Shoshone residents were evacuated for several hours during the fire, all access roads were blocked off and traffic was diverted around Shoshone while the fire crews battled to keep the blaze away from the highway. Phone and electrical service were disrupted by the fallen poles and some melted wires.

Most flames had been subdued by about 7 p.m. but embers continued to smolder in the brush land and flare up with the wind, Levy reported. After most responding mutual aid agencies returned to their own areas in the evening, the six-member SIFPD crew remained in Shoshone patrolling the ground and putting out flare-ups until they were relieved by a fleet of Bureau of Land Management Hot Shot crews Monday morning.

Whether the fire was caused by a downed power line or some other source has not been determined, said Chief Levy, and is still under investigation. He confirmed that the fire started in one of two older mobile homes belonging to the Shoshone Education and Resource Center, a home base for geology students and others on academic field trips to the area.
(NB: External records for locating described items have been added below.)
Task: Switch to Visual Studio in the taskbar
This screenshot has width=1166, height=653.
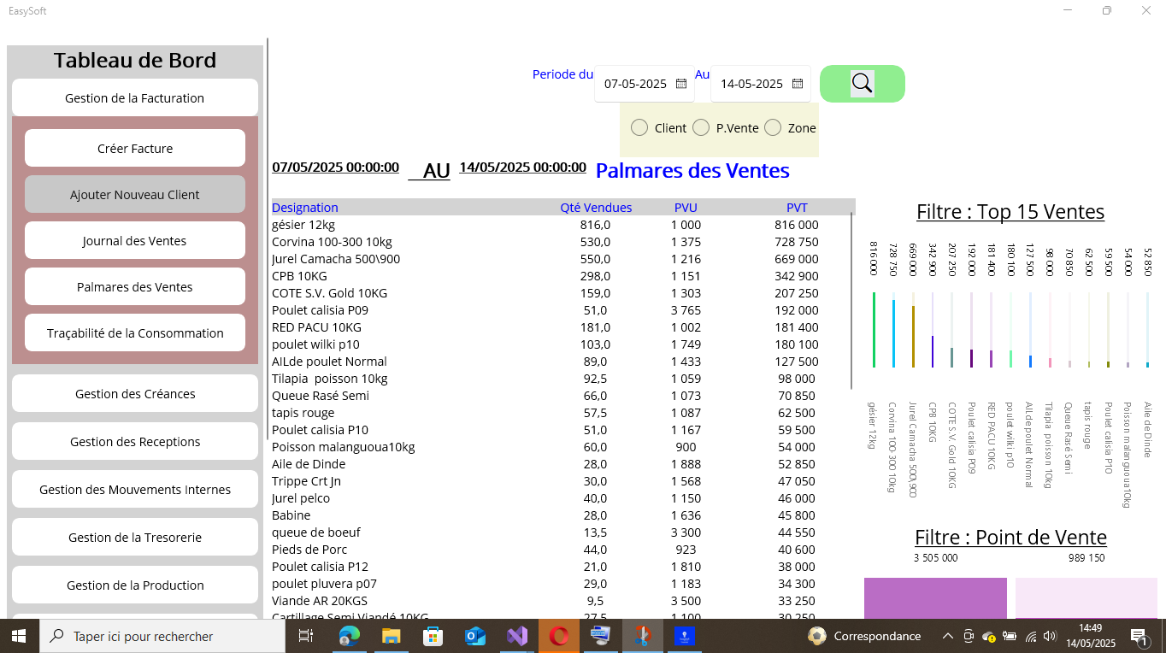Action: [517, 636]
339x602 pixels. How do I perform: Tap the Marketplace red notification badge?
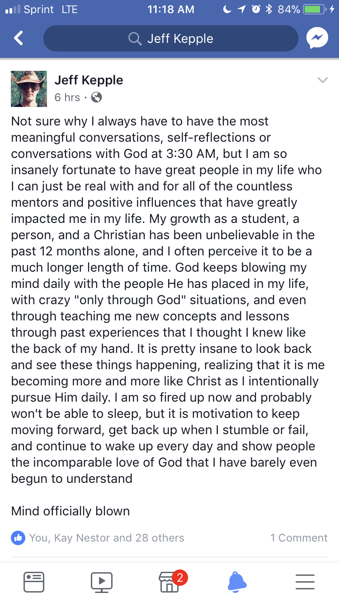tap(180, 577)
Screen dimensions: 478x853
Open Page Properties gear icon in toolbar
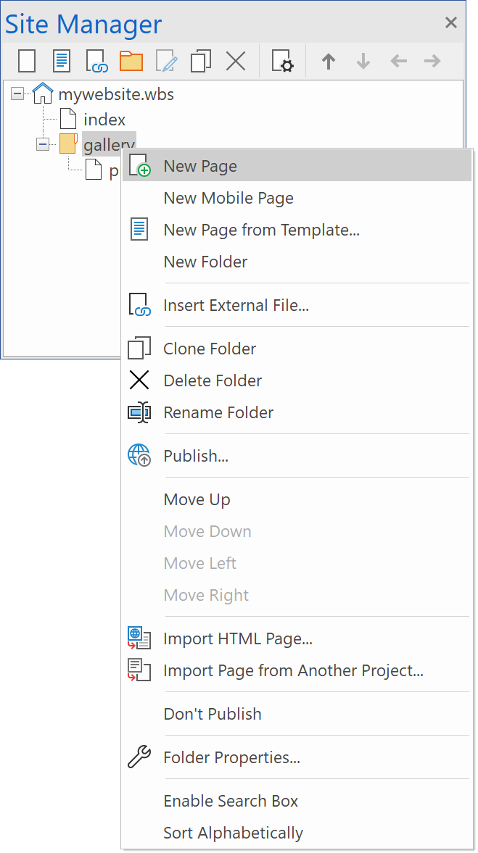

The buildings were uninhabited at the time and no injuries were reported.

Electricity was restored in Shoshone around 4 p.m on Monday, but repair crews estimate phone service will take some time, according to Chief Levy, since many of those lines fell into the brush blaze and melted.

The fire comes as the Southern Inyo Fire Protection Department is preparing to hold a fundraiser in Pahrump this weekend at The Hubb. “Buy A Burger, Save A Life” is the theme.

Live bands will play and the event goes from 11 a.m. to 5 p.m. with raffle tickets and handmade items for sale.

Pahrump Valley Times reporter Selwyn Harris contributed to this report.